Vineyard-keeping is a full-time job. 

All viticulture is done with organic practices, and our vineyard received certification in January 2016.

Even though the Versado vineyard is less than three hectares (about seven acres), we have an Encargado living on the property to ensure perfect care.  As full-time "vineyard keeper," Roberto Escobar, and his wife and family (and horse), manually perform the critical daily work in the vineyard. During short seasonal periods when the family alone cannot keep up, Roberto oversees a small team of experienced Mendoza vineyard workers.

Under the expert viticultural direction of Vineyard Manager, Sergio Rinaldi, the estate is meticulously tended to ensure only the highest quality grapes for classically styled winemaking.

Each of our vines is 100% European.  Like the legendary ‘pre-phylloxera vines’ planted in mid-1800’s Europe, all of Versado’s vines are grown “ungrafted.”  Entirely on their own roots, not grafted to the phylloxera-resistant rootstocks of native North American grapes, our ancient Malbec vines potentially provide the purest expression of the classic grape variety.  Slightly extended growing seasons and naturally reduced quantities of grapes (both enhancing potential flavours) are the other benefits of ungrafted vines.
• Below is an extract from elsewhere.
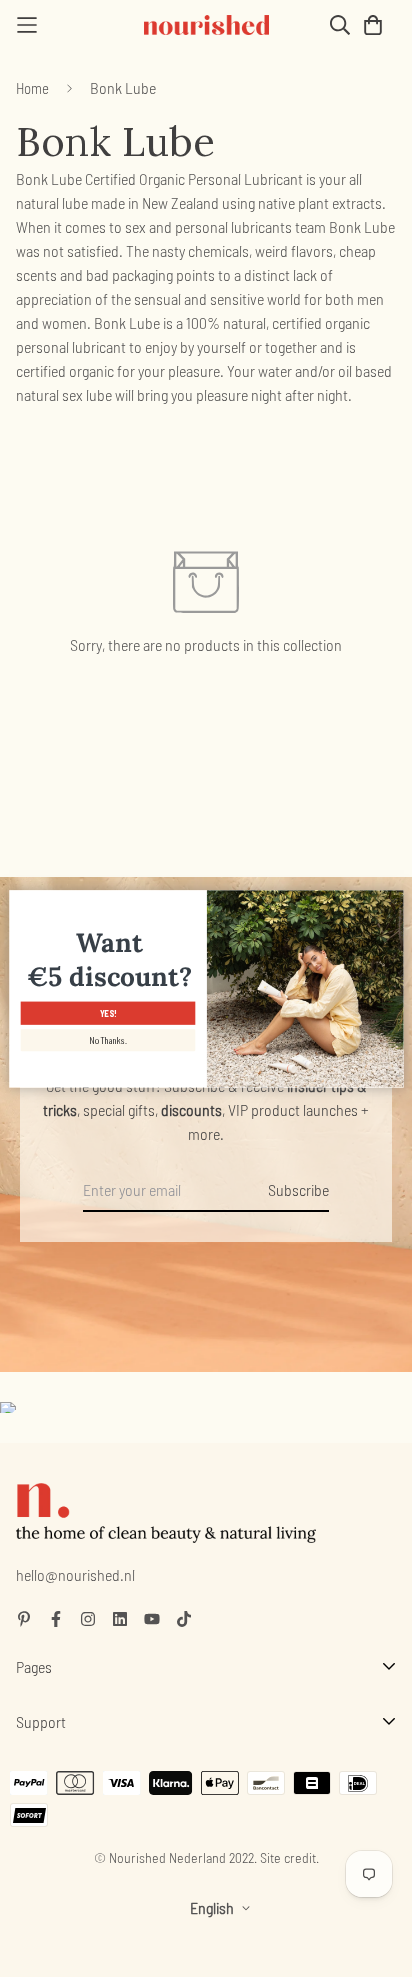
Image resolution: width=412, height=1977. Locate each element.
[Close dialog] (391, 900)
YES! (107, 1013)
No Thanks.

Ancient, ungrafted, noble vinifera varieties are incredibly rare, even in the upper echelons of fine winemaking.


Rebirth. 

As with all living things, a small percent of our vines will die annually. When this happens, rather than replace them with new, grafted clones from a nursery, as is the international norm, we use a method called “layering” to replace them. We leave a long shoot (branch) on a neighbouring ancient vine during pruning, and bend it down into a hole in the ground, turning it straight up again in the location the replacement vine is needed. (Click on the image at right to get a close-up view.)

The U-shaped portion that is buried will form roots - miraculously more quickly than a new vine would because of the tremendous energy from the fully established old “mother vine.”  Multiplying the effect, a thin steel “girdle” on the buried shoot prevents the flow of any nutrient back to the mother vine, while flow in the other direction is completely unrestricted. The result is a replacement vine that very quickly matures to the qualitative equal of the rest of the ancient vineyard, displaying consistent flavour profiles and, like the mother, 100% ungrafted vinifera. The quick establishment of this vine is especially important in a great, high quality/extremely low vigour vineyard, where a young nursery vine might take as many as eight to ten years to reach its full production, with the grapes still not being of comparable quality.